--- DOCUMENT EXTRACT Enclosed Below ---
Rick Allen On How He Reconfigured His Drum Kit For Just Three Limbs

In the first two installments of this interview series with Def Leppard drummer Rick Allen, we touched upon several topics, including the 1984 car accident that took his left arm, drummers he admires and was influenced by including Billy Cobham, Ginger Baker, Keith Moon, John Bonham and Mitch Mitchell, the “12 Drummers Drumming” charity auction to benefit veterans stricken with PTSD, his 2019 Rock And Roll Hall Of Fame induction and more. Here, we probe how he became a painter as well as a musician, how he set up his electronic drum kit to make best use of only three limbs, how he is a PTSD victim himself and more. Following are edited excerpts from a longer phone conversation.

Jim Clash: You’re a painter as well as a musician.

Rick Allen: When I was young, I had problems with numbers. I was ADHD, so numbers would jumble up. But when I put math into song form, playing drums, I could do it. It was really interesting. Painting was one of those things I could do, too, and totally kept me in the moment. I loved the physical nature, splashing paint everywhere. My grandfather bought me my first camera when I was 8. I got interested in music when I was 10. And, of course, I joined Def Leppard when I was 15. My youngest daughter was born 11 years ago, and it wasn’t long until I started painting with her. It reignited my passion for it.

Clash: I know you are interested in veterans with PTSD. I see similarities to what you went through yourself, in the car crash.

Allen: Not too many people know this, but yes, I suffer from PTSD, even though it’s not combat-related. There are lots of us traumatized from car accidents, abusive parents, alcoholic backgrounds, sports injuries, you name it. In 2006, I visited Walter Reed Army Medical Center, and it was then I realized the severity of the problem with our warriors. It isn’t just physical, it’s the invisible injuries, too. When we started talking, I recognized that some of the places that they went, in a negative way, were the same places I would go. If I was mistreated, I could get really angry, go into a rage, or self-medicate. We had these things in common. It was an obvious relationship to me. Plus many of the warriors felt as if they knew me, having seen me play all these years, so there was this level of mutual trust. The least I can do is support them as they have supported me.
--- End of Enclosed DOCUMENT EXTRACT ---
▸ **ACTIVITY A**: Rewrite as a bulleted list the paragraph of the Rick Allen interview that begins "When I was young, I had problems with numbers," keeping its main facts.
▸ **ACTIVITY B**:
Answer these questions from the Rick Allen interview, one answer per line:
(i) In what year did the car accident that took Allen's left arm occur?
(ii) At what age did Allen join Def Leppard?
(iii) Which facility did Allen visit in 2006?
▸ **ACTIVITY C**: Summarize the Rick Allen interview in two sentences.
The listing that comes after the Rick Allen interview is drawn from a different source.
--- EXERCISE DATA Enclosed Below ---
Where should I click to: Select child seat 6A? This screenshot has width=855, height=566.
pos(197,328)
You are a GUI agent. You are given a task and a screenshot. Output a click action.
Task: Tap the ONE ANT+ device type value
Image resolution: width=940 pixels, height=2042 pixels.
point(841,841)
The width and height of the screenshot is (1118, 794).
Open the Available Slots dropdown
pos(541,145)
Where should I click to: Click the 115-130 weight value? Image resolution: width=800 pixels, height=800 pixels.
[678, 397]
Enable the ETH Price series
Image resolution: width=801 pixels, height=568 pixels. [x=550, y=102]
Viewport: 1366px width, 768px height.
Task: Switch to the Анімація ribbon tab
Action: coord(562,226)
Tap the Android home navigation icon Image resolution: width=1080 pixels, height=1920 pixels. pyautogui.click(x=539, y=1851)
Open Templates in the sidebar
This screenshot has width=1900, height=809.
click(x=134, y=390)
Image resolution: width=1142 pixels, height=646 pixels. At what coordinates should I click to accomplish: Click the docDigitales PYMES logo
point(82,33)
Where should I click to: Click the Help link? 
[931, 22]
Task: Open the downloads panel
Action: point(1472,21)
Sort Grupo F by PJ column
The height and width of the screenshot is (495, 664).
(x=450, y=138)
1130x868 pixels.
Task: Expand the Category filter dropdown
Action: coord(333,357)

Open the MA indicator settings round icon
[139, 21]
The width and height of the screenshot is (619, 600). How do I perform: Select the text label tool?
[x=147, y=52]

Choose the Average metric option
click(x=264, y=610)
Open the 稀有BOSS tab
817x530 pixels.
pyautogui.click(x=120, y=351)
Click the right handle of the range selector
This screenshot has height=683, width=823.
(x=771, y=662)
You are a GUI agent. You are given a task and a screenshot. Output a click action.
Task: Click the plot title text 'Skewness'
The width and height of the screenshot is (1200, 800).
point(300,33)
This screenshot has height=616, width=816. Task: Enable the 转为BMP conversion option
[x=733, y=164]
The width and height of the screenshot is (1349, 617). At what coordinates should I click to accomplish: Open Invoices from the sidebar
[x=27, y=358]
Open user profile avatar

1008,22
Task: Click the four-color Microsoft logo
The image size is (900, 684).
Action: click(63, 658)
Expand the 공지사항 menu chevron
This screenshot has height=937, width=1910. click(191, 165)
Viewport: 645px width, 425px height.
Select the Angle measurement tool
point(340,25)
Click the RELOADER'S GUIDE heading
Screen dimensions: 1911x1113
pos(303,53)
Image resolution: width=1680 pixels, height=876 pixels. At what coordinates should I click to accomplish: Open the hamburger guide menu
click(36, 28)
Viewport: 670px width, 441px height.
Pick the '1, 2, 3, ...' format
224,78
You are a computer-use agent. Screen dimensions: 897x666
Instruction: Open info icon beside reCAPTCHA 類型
--- End of Enclosed EXERCISE DATA ---
▸ **PROBLEM SOLUTION A**:
- Allen had ADHD as a child, which made numbers jumble up for him.
- He could handle math when it was put into song form through drumming.
- Painting was something else he could do; it kept him in the moment, and he loved its physical nature.
- His grandfather bought him his first camera when he was 8.
- He became interested in music at 10 and joined Def Leppard at 15.
- His youngest daughter was born 11 years ago, and painting with her soon reignited his passion for it.

▸ **PROBLEM SOLUTION B**:
(i) 1984
(ii) 15
(iii) Walter Reed Army Medical Center

▸ **PROBLEM SOLUTION C**: In this installment of an interview series, Def Leppard drummer Rick Allen explains that despite ADHD he could manage math through drumming and found painting absorbing, and that painting with his youngest daughter reignited his passion for it. He also reveals that he suffers from PTSD that is not combat-related, and says that a 2006 visit to Walter Reed Army Medical Center showed him how much he shares with traumatized veterans, whom he now supports.